The (12’30) video work combines archival imagery and acts made inside a VR simulation. Tewa Barnosa recontextualizes a photo archive she began collecting from 2019 onwards, elaborating on a few happenings from over 200 images of writings, as source materials alongside a text recitation.
Many of those statements refuse the normalization of everyday violence and death; some are prevailing dark dystopian or alarming realities, in direct reference to previous frontlines and battlefields. Some carry the surreal irony of the times. Barnosa’s work questions the notion of world building in those social gestures and speculates their futures in a digitalized reality and a world led by a technologically militarized economy.
tewabarnosa.com/Written-To-Not-Remain
vimeo.com/1023014009/60e3fb800c
vimeo.com/1036470104
Edited by Moon studio
With support from: Amsterdam Kunst Fonds
Tewa Barnosa (LY) is an interdisciplinary artist and cultural producer based between Tripoli and Amsterdam, whose practice spans visual arts, time-based media, performance, and curatorial collaborations. Grounded in critical curiosity- and research-based knowledge reinterpretation and production, her work examines historical events and political contradictions with an interest in language and anti-colonial modes of communication. Barnosa recontextualizes images, sounds, objects, investigates war archives, Bedouin and Amazigh oral literature, fiction, and mythologies. She attempts to interweave fragments of evidence concerning human alienation and socio-ecological turbulence, intersecting with notions of contemporary warfare and the violations of cognitive and cultural means of resistance.
In postwar Libya, normalized violence pervades daily life, eroding hope and stability. Ongoing wars and foreign interventions have deepened misery, replacing peace with chaos. This persistent insecurity stifles recovery, leaving a fractured society struggling to rebuild amid unending conflict and forgotten international promises. Yet, even in this harsh reality, the desire for dignity and self-expression persists. Graffiti in Tripoli is a form of speaking up for many. It appears on walls across the city; some pieces are political, criticizing militias, foreign powers, or past regimes. Others call for peace, justice, or freedom. In a place where open speech is risky, writings on walls provide people with a voice. In this landscape, artists like Tewa Barnosa play a vital role. Her work, especially Written To Not Remain, captures the struggle for voice and memory in a society marked by silence and fragmentation. Through bold artistic expression, she resists erasure, documents lived experience, and reclaims space for truth.

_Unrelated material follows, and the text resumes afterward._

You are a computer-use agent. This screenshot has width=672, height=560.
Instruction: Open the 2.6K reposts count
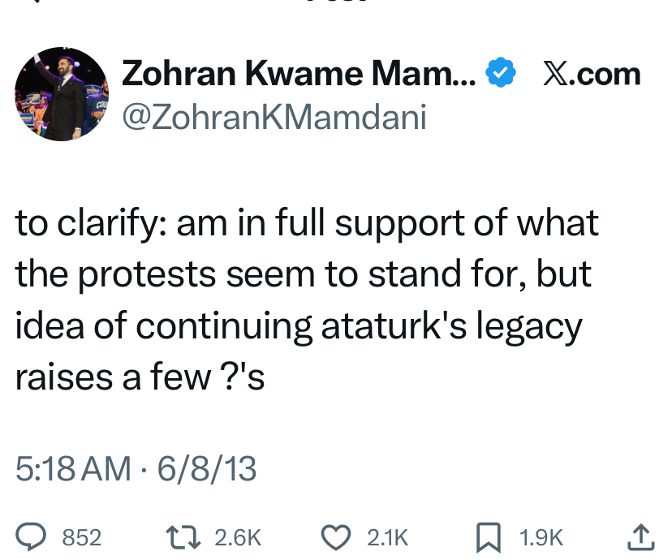tap(239, 537)
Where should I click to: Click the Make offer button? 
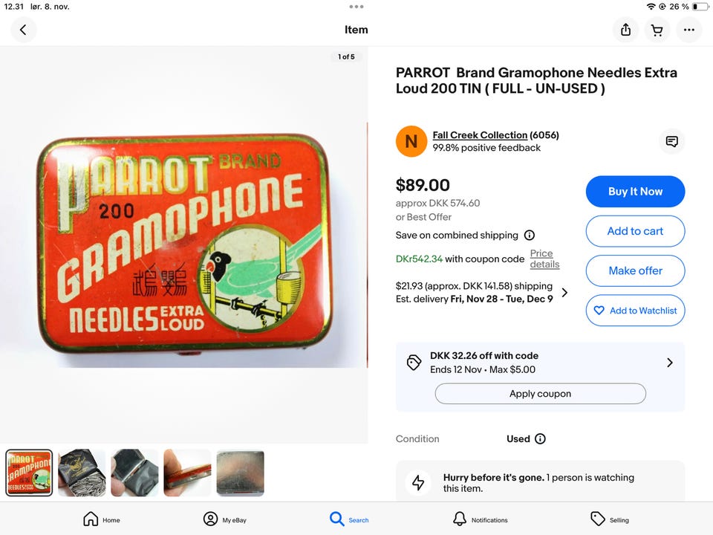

Written To Not Remain is based on a visual investigation looking into the acts of writing on the walls across post-revolution Libya. Built on a foundation of research, writing, photography, and 3D spatial scanning, the work unfolds as an immersive visual experience shaped by digital production tools. It explores the act of inscribing words on walls throughout Libya; each inscription marks a fleeting yet powerful trace of lived experience, public reflection, or protest. Some inscriptions confront the normalization of violence and the suffering caused by ongoing conflict and interventions. Others evoke unsettling images of war zones or reveal dark humor as a coping mechanism in the face of fear. Together, they form a quiet yet persistent language of resistance or an unspoken narrative etched into public spaces and embedded in the shared consciousness of a silenced society. In regimes where art is often seen as a threat, her practice is both defiant and hopeful, a reminder that even in the darkest times, creativity endures as a force of resistance and freedom.